Robert Kennedy’s Gettysburg AddressHistorians/History
tags: MLK, MLK assassination, Robert Kennedy
Jerald Podair is Professor of History and the Robert S. French Professor of American Studies at Lawrence University. He is co-writing a book about the transformation of the Republican Party in the 1960s and 1970s: “Spiro Agnew and the Making of Donald Trump’s America” (University of Virginia Press).
Fifty years ago, early in the evening of Thursday, April 4, 1968, as he campaigned for the Democratic presidential nomination in Indianapolis, Indiana, Robert Kennedy learned of the assassination of Martin Luther King, Jr. He was about to deliver a speech in a predominantly African American neighborhood in that city. Deeply grieved personally, Kennedy faced the awful task of breaking the news of King’s death to a largely unsuspecting crowd. That night in Indianapolis, haunted by his own personal demons, Kennedy delivered a Gettysburg Address for the twentieth century, an unscripted funeral oration that took from tragedy a vision of freedom and equality that defined the American promise.
Like Lincoln, who had seen the deaths of two children, a sister, and a beloved young mother, Kennedy spoke from his own experience of agony and loss.
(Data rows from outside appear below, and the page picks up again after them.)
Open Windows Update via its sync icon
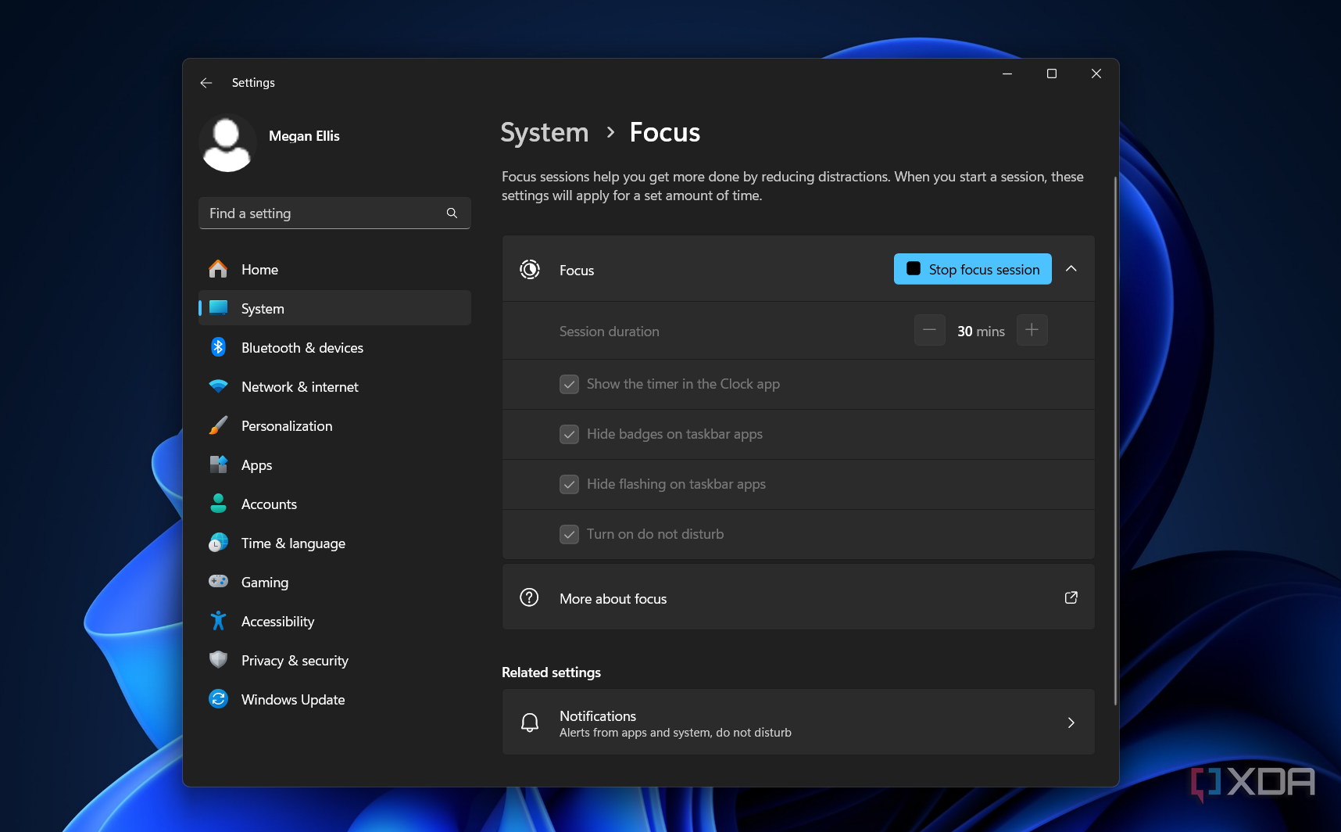1341x832 pixels. [219, 699]
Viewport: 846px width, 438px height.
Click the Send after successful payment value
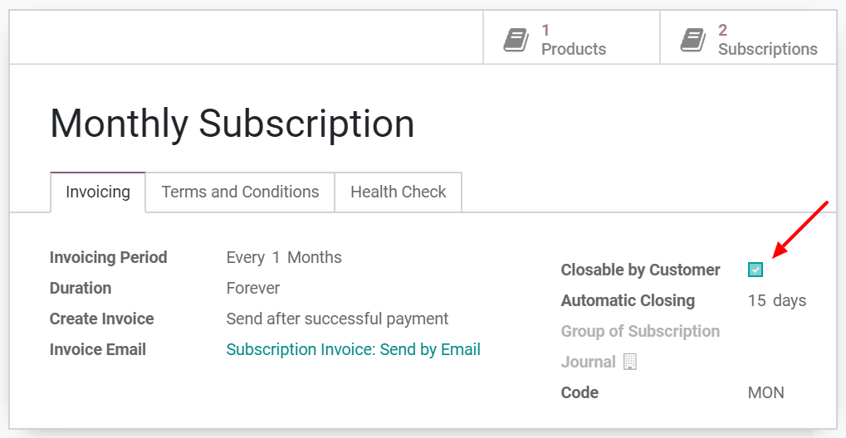[x=337, y=319]
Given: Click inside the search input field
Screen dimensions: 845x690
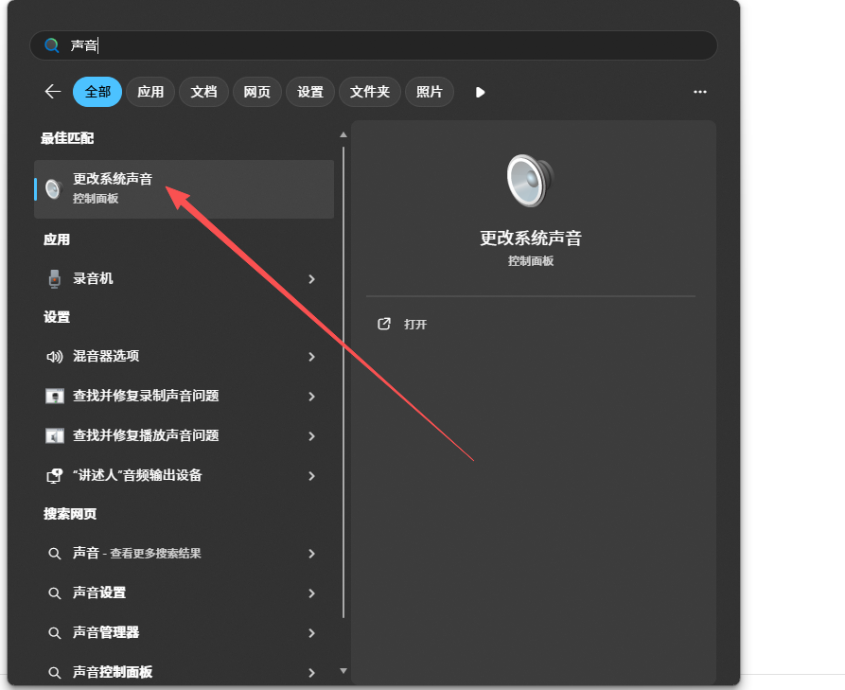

This made it possible for him to open his soul in ways that no other American leader, then or now, could contemplate. Kennedy’s pain over the preceding four-and-a-half years had been almost unendurable. He was not so much his assassinated brother’s alter ego as his second self. The brothers could complete each other’s sentences and communicate by glance and gesture. RFK’s identification with the late President had been so all consuming that he had taken to wearing his clothing; indeed he was wearing JFK’s overcoat on the night of King’s murder.
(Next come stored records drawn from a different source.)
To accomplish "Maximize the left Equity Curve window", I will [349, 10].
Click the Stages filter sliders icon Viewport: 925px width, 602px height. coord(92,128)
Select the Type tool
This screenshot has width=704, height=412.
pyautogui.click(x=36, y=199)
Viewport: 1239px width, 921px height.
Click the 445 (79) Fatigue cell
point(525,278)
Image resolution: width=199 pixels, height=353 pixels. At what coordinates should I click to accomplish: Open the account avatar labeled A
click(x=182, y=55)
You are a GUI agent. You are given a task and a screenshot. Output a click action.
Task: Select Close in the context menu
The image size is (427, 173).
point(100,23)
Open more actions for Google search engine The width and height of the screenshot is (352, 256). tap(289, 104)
Robert Kennedy spoke publicly of his brother’s death for the first time that night, shocking long-time aides who had never heard him mention it directly: “For those of you who are black and are tempted to be filled with hatred and mistrust ... against all white people, I would only say that I can also feel in my own heart the same kind of feeling. I had a member of my family killed, but he was killed by a white man.”
As Lincoln had at Gettysburg, Kennedy borrowed from the past. He offered the words of the Greek poet Aeschylus, who counseled a war-weary people in another age that “in our sleep, pain which cannot forget falls drop by drop upon the heart until, in our own despair, against our will, comes wisdom through the awful grace of god.” Kennedy asked his audience, again borrowing from the ancient Greeks, “to tame the savageness of man and make gentle the life of this world.”
Out of the mouth of any contemporary politician, these words would seem out of place, even ludicrous. But Robert Kennedy could allude to classic tragedies with conviction and authority and carry his listeners along with him because they were the product of his own personal pain and despair. Only Robert Kennedy possessed the moral authority to assume the martyred King’s mantle and ask the stunned crowd for “love and wisdom, and compassion toward one another, and a feeling of justice toward those who still suffer within our country, whether they be white or whether they be black.”
Compassion and justice. Like Lincoln a century earlier, Kennedy understood that America needed both. Also like Lincoln, Kennedy had turned his agony into wisdom. When the time came to offer its hard-earned fruits, he was ready to meet the moment.
Robert Kennedy saved lives that night. At the conclusion of his speech, the crowd dispersed quietly; alone among major American cities, Indianapolis suffered no violence in the wake of the King assassination. But, of course, Kennedy could not save his own life. Two months later, he would be dead, yet another victim of the violence engulfing the nation in that extraordinarily violent year.
It is doubtful that a speech such as Kennedy’s could have the same effect today. The cynicism and distrust that have set root in twenty-first century culture would make it almost impossible to reproduce the communion he forged with his devastated listeners. A contemporary candidate would also likely have been talked out of giving such a speech by risk-averse political consultants wary of its impromptu nature and racially charged subject matter. But we are a better nation for Robert Kennedy’s determination to speak from the depths of a wounded heart to others who bore similar burdens of grief. Out of two unspeakable American tragedies came a modern Gettysburg Address that continues to challenge us to live up to what America can and should be. Even in the midst of our own low, dishonest decade, his voice rings true. Like Lincoln’s, it belongs to the ages.